In 2004, Quinn was inducted into the Institute of Medicine of the National Academy of Sciences. He is a fellow of the Infectious Disease Society of America and a member of the American Association of Physicians and the American Society for Clinical Investigation. He is an adviser/consultant on HIV and STDs to the World Health Organization, Pan American Health Organization, UNAIDS, Joint United Nations Programme on HIV/AIDS and Food and Drug Administration. He served on the boards of directors for the Infectious Diseases Society of America and the National Foundation for Infectious Diseases. He is a founding member of the Academic Alliance for AIDS Care and Prevention in Africa and helped design the Infectious Diseases Institute of Makerere University School of Medicine in Uganda, where he holds an adjunct appointment in medicine. He is the recipient of multiple awards and honors and is author of more than 700 publications on HIV, STDs and infectious diseases.

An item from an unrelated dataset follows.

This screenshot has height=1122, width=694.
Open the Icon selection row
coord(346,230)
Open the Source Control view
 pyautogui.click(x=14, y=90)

As part of the section on medical sciences, Theresa A.B. Shapiro was elected for outstanding contributions to the field of parasitology, particularly elucidating the role of trypanosomal topoisomerases and development of therapeutic agents for trypanosomiasis and malaria. Shapiro is the Wellcome Professor and director of Clinical Pharmacology at the School of Medicine. Her research spans the entire range of pharmacology, with a focus on much-needed new therapies for parasitic infections. She is regarded as a leading expert on the DNA of topoisomerases in African trypanosomes, having described several new enzymes in this class, defined their role in DNA metabolism and demonstrated their essential nature and suitability as drug targets. Her long-standing collaboration with synthetic-organic chemist Gary Posner has led to the identification of compounds that are curative after a single oral dose in mice and are now in scale-up synthesis for preclinical and clinical trials. She launched a successful new training program in which medical fellows conduct translational and hands-on clinical studies for their thesis research toward a PhD in clinical investigation.

Shapiro is a member of the Association of American Physicians, is an associate editor of Pharmacological Reviews, has served on numerous NIH study sections and is an expert consultant on antiparasitic drugs to the Food and Drug Administration.

As part of the section on medical sciences, David Valle was elected for pioneering contributions to the field of medical genetics, particularly for identification of the genetic and biological bases of disorders of peroxisomal biogenesis. Valle is a professor of pediatrics, molecular biology and genetics and the Henry J. Knott Professor and Director of the McKusick-Nathans Institute of Genetic Medicine at the School of Medicine.

He is a diplomate of the American Board of Pediatrics, a member of the Institute of Medicine of the National Academy of Sciences and of the American Board of Medical Genetics and past president of the American Society of Human Genetics. Valle also is director of the Johns Hopkins Predoctoral Program in Human Genetics, director of the Johns Hopkins Center for Inherited Disease Research, co-director of the Short Course in Medical and Experimental Mammalian Genetics at the Jackson Laboratory, editor of The Metabolic and Molecular Bases of Inherited Disease and a member of the advisory board of the NHGRI Research Network for Sequencing the Human Genome. He serves on the board of scientific overseers of the Jackson Laboratory and the advisory council of the National Human Genome Research Institute and on a number of scientific editorial boards.